Information was gathered during the data collection process to divide the study population into sub-groups. However, upon analysis of the data, we observed no statistically meaningful differences among the sub-groups based on variables such as age, gender, frequency of interaction with games and chatbots, and frequency of usage of online stores.

7 Conclusion

With the valuable insights we gained from our research on creating 3D virtual stores with conversational agents, we identified several domains that require further inquiry. Primarily, while our study encompassed a broad range of variables, other factors may require investigation in this field, for example, the capacity of the conversational agent to interrupt the user’s interaction. Furthermore, we acknowledge that delving deeper into 3D visualization techniques can reveal the complete advantages of utilizing this interface.

We studied the impact of several variables on the user’s experience when interacting with a 3D virtual store with conversational agents in the fashion domain. The study found that the interface type, either a chatbox or a speech interface, impacted the user experience. Participants preferred the chatbox interface, possibly due to the repetition of commands in the voice interface. The study also revealed that the point-of-interest system was helpful for users (Fig. 9). The study also found that intrusive agents negatively impacted the user’s experience (Fig. 10). The study also suggested that conversational agents should be unobtrusive in their visual representation and not hide any features of the visual interface (Fig. 9) (RQ1).

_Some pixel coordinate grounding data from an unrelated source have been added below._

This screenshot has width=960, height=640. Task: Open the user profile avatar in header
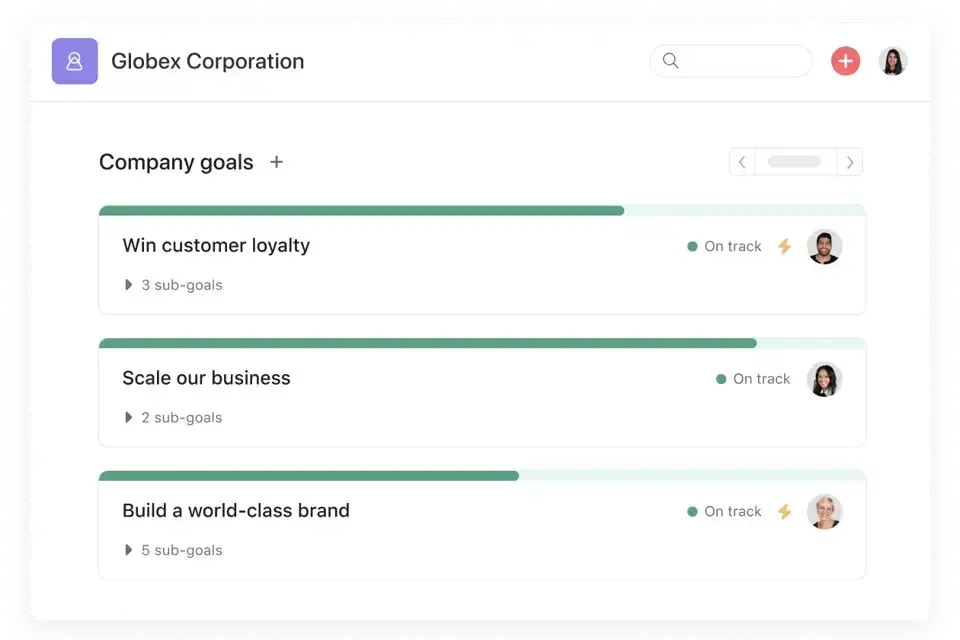[x=892, y=61]
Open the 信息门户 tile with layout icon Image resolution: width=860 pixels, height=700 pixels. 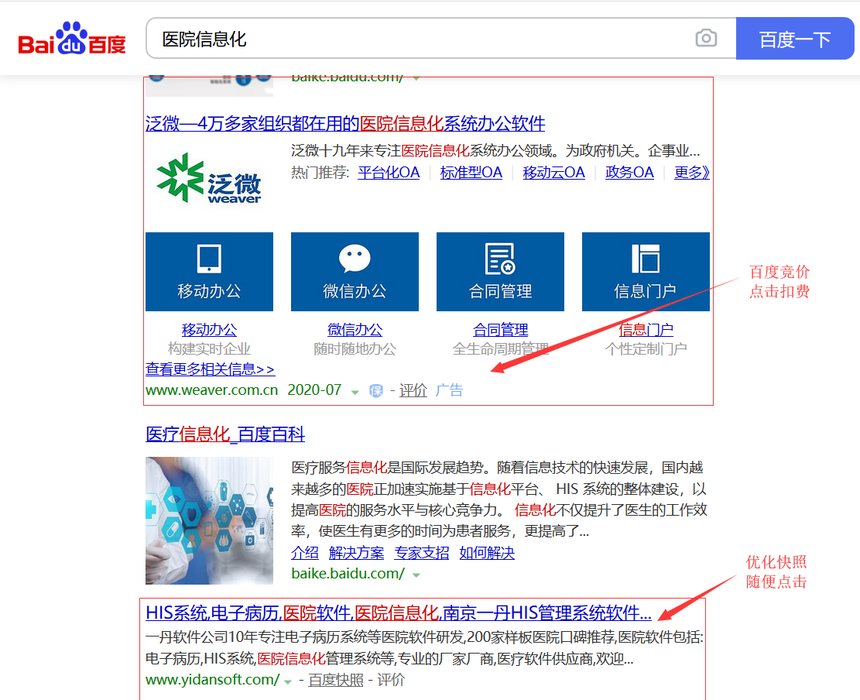pyautogui.click(x=645, y=271)
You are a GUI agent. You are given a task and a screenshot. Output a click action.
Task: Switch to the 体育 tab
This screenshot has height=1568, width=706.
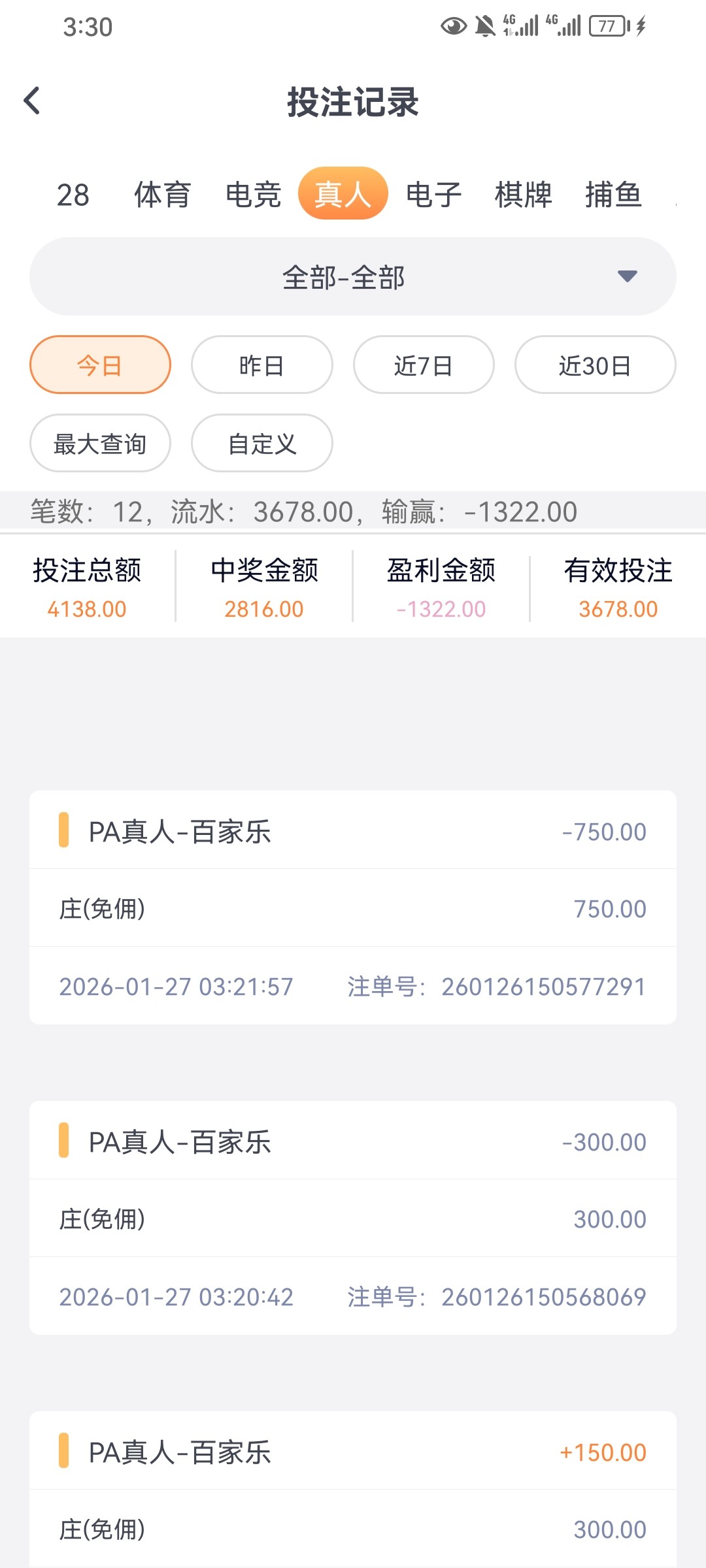click(x=162, y=194)
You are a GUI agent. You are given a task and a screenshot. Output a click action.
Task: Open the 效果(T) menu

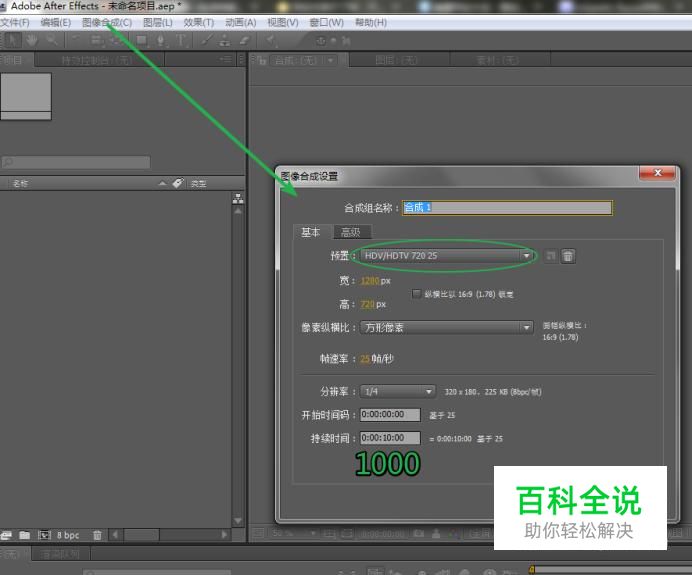199,22
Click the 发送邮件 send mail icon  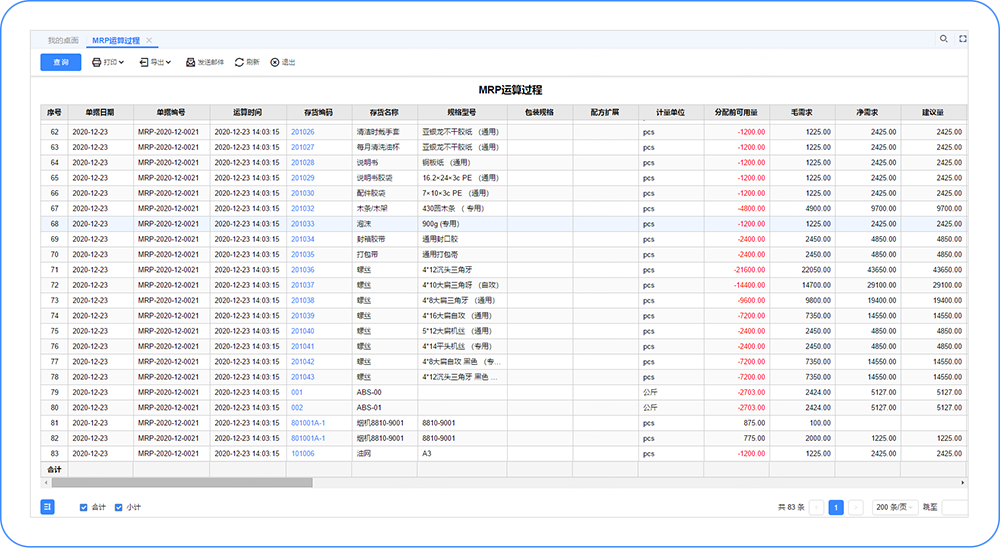tap(190, 62)
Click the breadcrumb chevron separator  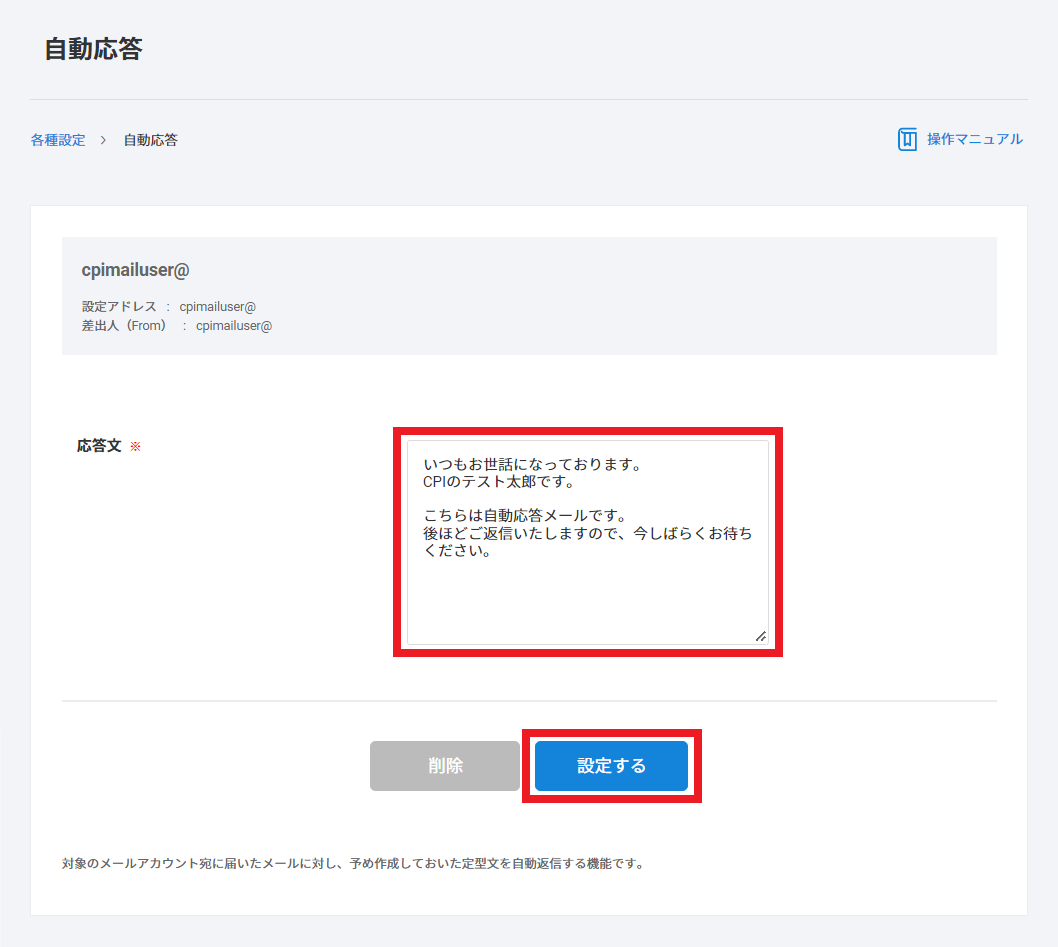tap(103, 140)
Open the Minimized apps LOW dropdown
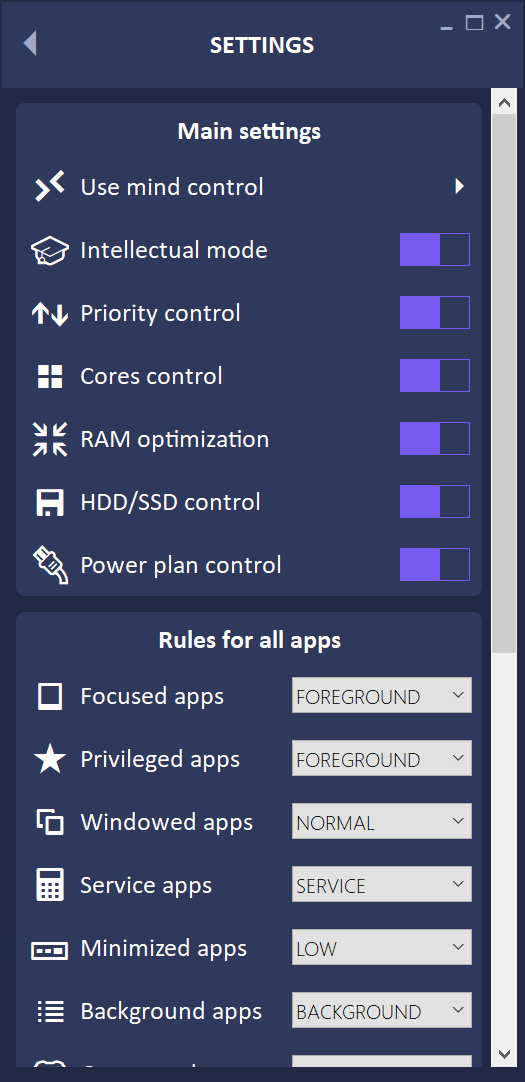The width and height of the screenshot is (525, 1082). (382, 947)
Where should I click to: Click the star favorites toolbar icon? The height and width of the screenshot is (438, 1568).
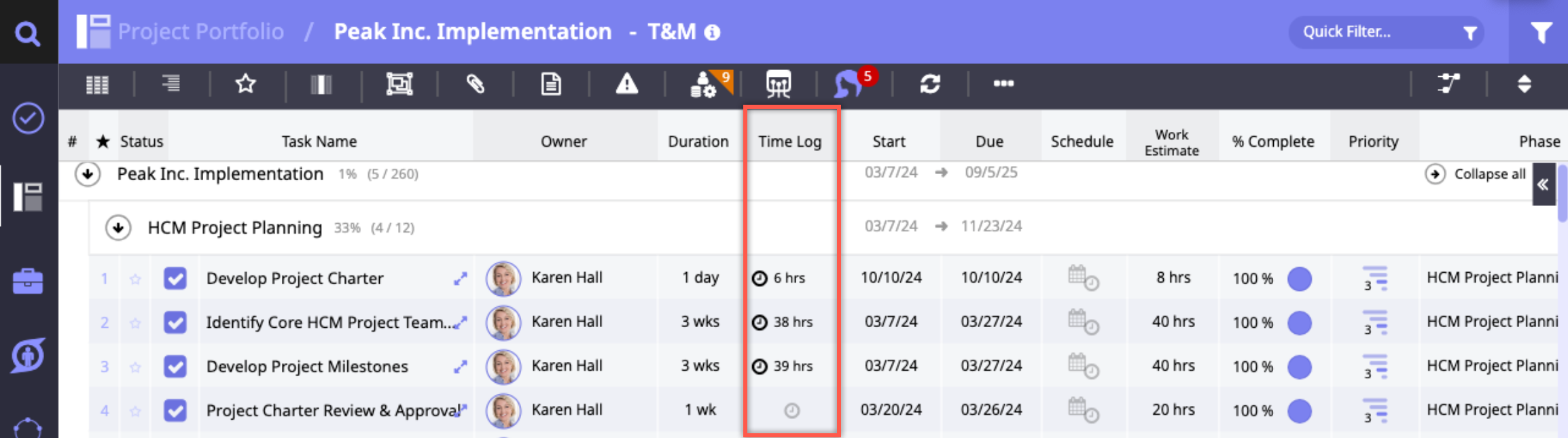pos(245,84)
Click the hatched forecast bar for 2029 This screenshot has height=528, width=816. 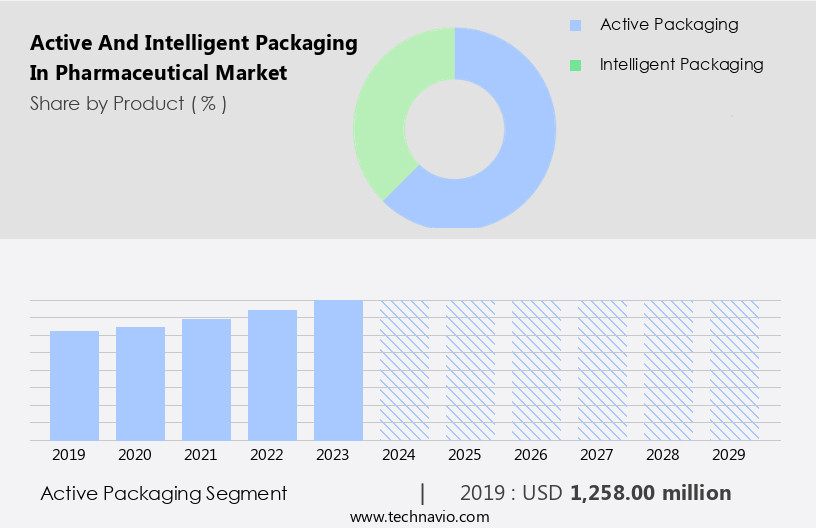click(735, 370)
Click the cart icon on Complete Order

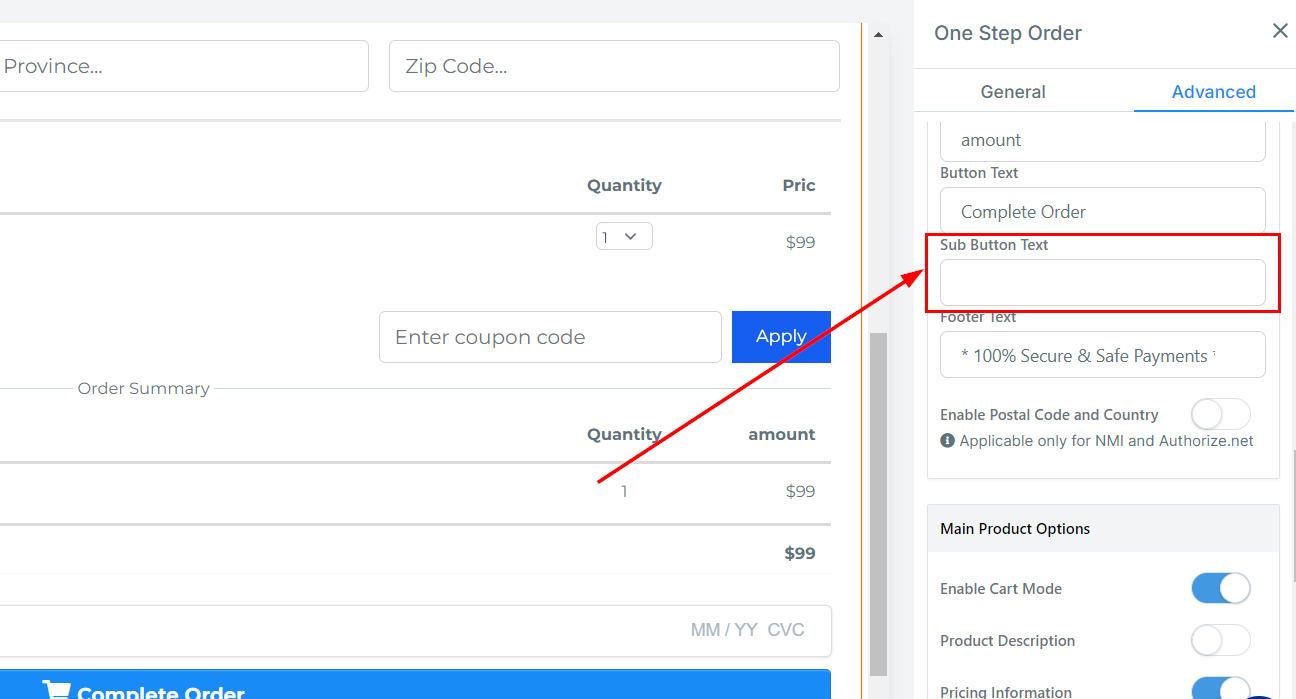pyautogui.click(x=56, y=689)
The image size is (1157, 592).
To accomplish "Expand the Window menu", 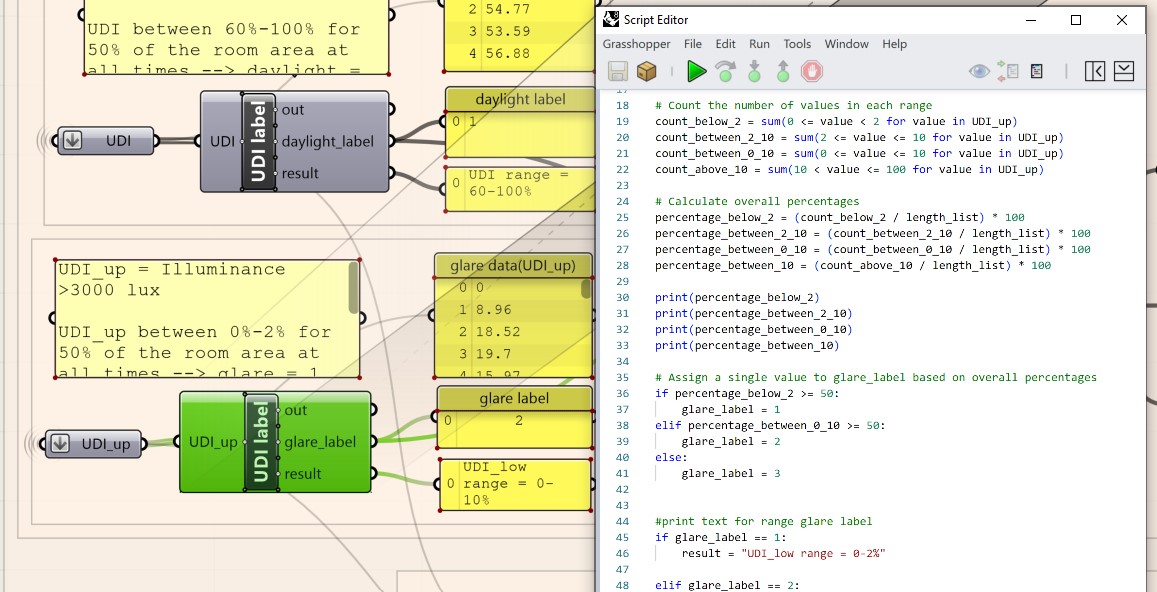I will pos(847,43).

Our research also revealed that 3D visualization techniques in a virtual store environment significantly impact the user’s shopping experience (Fig. 12). This feature is perceived as crucial by participants when shopping for clothes online and should be prioritized in designing a 3D virtual store. Furthermore, our study suggests that the point-of-interest system benefits users (Fig. 9). In addition, we observed that users generally prefer the chatbox interface over the speech interface (Fig. 9), and it was considered one of the least important features (Fig. 12). Beyond this, our study showed that the agent’s presentation should not be prioritized as it could harm the user’s experience. Also, hiding the visual elements of the interface can lead to a more frustrating interaction (Fig. 9). However, users still value using the conversational agent as an alternative to the main interface (Fig. 12) (RQ2). We can summarize our findings into the following guidelines:

  1. 1.

    We recommend using a chatbox instead of a speech interface for user interaction, as the latter may elicit a higher frequency of utterance repetition and subsequent user frustration.

  2. 2.

    Implement a point-of-interest system for navigating the virtual store. Users often prefer this system, and it’s more suitable for touchscreens.

  3. 3.

    It is crucial to refrain from using intrusive agents, as users strongly rejected them and found them irrelevant to their interaction.

  4. 4.

    Conversational agents must not obscure visual interface features through dialogue. It will adversely affect the user’s experience.

  5. 5.

    Emphasize 3D visualization techniques, such as mapping clothes to 3D models that allow you to rotate and zoom in on particular details, allowing for meticulous examination of specific details.

In conclusion, we highlight the preference for a chatbox interface over a voice interface, the importance of a point-of-interest system, the negative effect of intrusive agents, the need to avoid obscuring visual interface features, and the significance of emphasizing 3D visualization techniques.